PASSAGE SHOWN:

Plants and Mankind
Botany, the study of pants, occupies a peculiar position in the history of human knowledge. We don't know what our stone Age ancestors knew about plants, but from what we can observe of preindustrial societies that still exist, a detailed learning of plants and their properties must be extremely ancient. This is logical. Plants are the basis of the food pyramid for all living things, even for other plants. They have always been enormously important to the welfare of people, not only for food, but also for clothing, weapon, tools, dyes, medicines, shelter, and many other purposes. Tribes living today in the jungle of the Amazon recognize hundreds of plants and know many properties of each. To them botany has no name and is probably not even recognized as a special branch of" knowledge " at all.
Unfortunately, the more industrialized we become the farther away we move from direct contact with plants, and the less distinct out knowledge of botany grows. Yet everyone comes unconsciously on an amazing amount of botanical knowledge, and few people will fail to recognize a rose an apple or an orchid. When our Neolithic ancestors, living in the Middle East about 10,000 years ago, discovered that certain grasses could be harvested and their seeds planted for richer yields the next season, the first great step in a new association of plants and humans was taken. Grains were discovered and from them flowed the marvel of agriculture: cultivated crops. From then on, humans would increasingly take their living from the controlled production of a few plants, rather than getting a little here and a little there from many varieties that grew wild and the accumulated knowledge of tens of thousands of years of experience and intimacy with plants in the wild would begin to fade away.

RECORD EXCERPTS:
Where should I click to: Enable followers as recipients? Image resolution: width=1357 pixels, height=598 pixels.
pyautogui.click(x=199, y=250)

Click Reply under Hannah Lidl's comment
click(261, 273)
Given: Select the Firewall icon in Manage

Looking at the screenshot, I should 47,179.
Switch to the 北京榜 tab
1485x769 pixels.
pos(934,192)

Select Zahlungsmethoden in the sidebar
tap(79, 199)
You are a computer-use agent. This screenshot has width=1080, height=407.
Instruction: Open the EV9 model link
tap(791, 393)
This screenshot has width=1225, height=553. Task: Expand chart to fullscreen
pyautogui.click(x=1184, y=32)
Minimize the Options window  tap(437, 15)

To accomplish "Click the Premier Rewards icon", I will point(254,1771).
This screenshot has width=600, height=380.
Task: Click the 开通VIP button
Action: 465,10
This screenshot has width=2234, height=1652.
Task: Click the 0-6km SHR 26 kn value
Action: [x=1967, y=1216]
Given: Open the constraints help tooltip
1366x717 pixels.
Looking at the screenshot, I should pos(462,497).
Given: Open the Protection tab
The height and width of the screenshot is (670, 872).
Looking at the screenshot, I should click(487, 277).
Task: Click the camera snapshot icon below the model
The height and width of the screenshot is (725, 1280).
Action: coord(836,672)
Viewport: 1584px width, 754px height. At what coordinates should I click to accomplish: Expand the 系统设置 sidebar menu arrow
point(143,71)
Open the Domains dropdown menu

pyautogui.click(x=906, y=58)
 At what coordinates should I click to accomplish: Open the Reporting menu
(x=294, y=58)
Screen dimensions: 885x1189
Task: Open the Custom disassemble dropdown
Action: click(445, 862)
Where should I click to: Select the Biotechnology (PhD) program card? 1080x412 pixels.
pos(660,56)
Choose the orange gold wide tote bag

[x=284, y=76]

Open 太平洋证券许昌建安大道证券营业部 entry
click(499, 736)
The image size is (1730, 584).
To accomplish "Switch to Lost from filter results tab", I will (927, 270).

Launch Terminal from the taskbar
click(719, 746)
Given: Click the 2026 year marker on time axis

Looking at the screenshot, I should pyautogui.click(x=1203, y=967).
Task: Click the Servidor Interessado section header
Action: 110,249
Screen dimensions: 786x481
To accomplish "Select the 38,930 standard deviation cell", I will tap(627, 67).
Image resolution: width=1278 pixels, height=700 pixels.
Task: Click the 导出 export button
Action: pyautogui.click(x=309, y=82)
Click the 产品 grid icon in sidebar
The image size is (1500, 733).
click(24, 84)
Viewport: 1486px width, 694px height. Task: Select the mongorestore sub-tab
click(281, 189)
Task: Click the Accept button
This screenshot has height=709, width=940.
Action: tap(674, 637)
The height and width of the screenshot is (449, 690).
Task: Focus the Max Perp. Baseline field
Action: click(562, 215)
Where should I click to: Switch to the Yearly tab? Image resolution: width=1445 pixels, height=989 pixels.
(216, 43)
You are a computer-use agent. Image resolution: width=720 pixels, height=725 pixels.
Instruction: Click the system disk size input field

TRY IT: Please reproduce the full passage on plants and mankind word for word, from its title through its final sentence.

RESPONSE BOX:
Plants and Mankind
Botany, the study of pants, occupies a peculiar position in the history of human knowledge. We don't know what our stone Age ancestors knew about plants, but from what we can observe of preindustrial societies that still exist, a detailed learning of plants and their properties must be extremely ancient. This is logical. Plants are the basis of the food pyramid for all living things, even for other plants. They have always been enormously important to the welfare of people, not only for food, but also for clothing, weapon, tools, dyes, medicines, shelter, and many other purposes. Tribes living today in the jungle of the Amazon recognize hundreds of plants and know many properties of each. To them botany has no name and is probably not even recognized as a special branch of" knowledge " at all.
Unfortunately, the more industrialized we become the farther away we move from direct contact with plants, and the less distinct out knowledge of botany grows. Yet everyone comes unconsciously on an amazing amount of botanical knowledge, and few people will fail to recognize a rose an apple or an orchid. When our Neolithic ancestors, living in the Middle East about 10,000 years ago, discovered that certain grasses could be harvested and their seeds planted for richer yields the next season, the first great step in a new association of plants and humans was taken. Grains were discovered and from them flowed the marvel of agriculture: cultivated crops. From then on, humans would increasingly take their living from the controlled production of a few plants, rather than getting a little here and a little there from many varieties that grew wild and the accumulated knowledge of tens of thousands of years of experience and intimacy with plants in the wild would begin to fade away.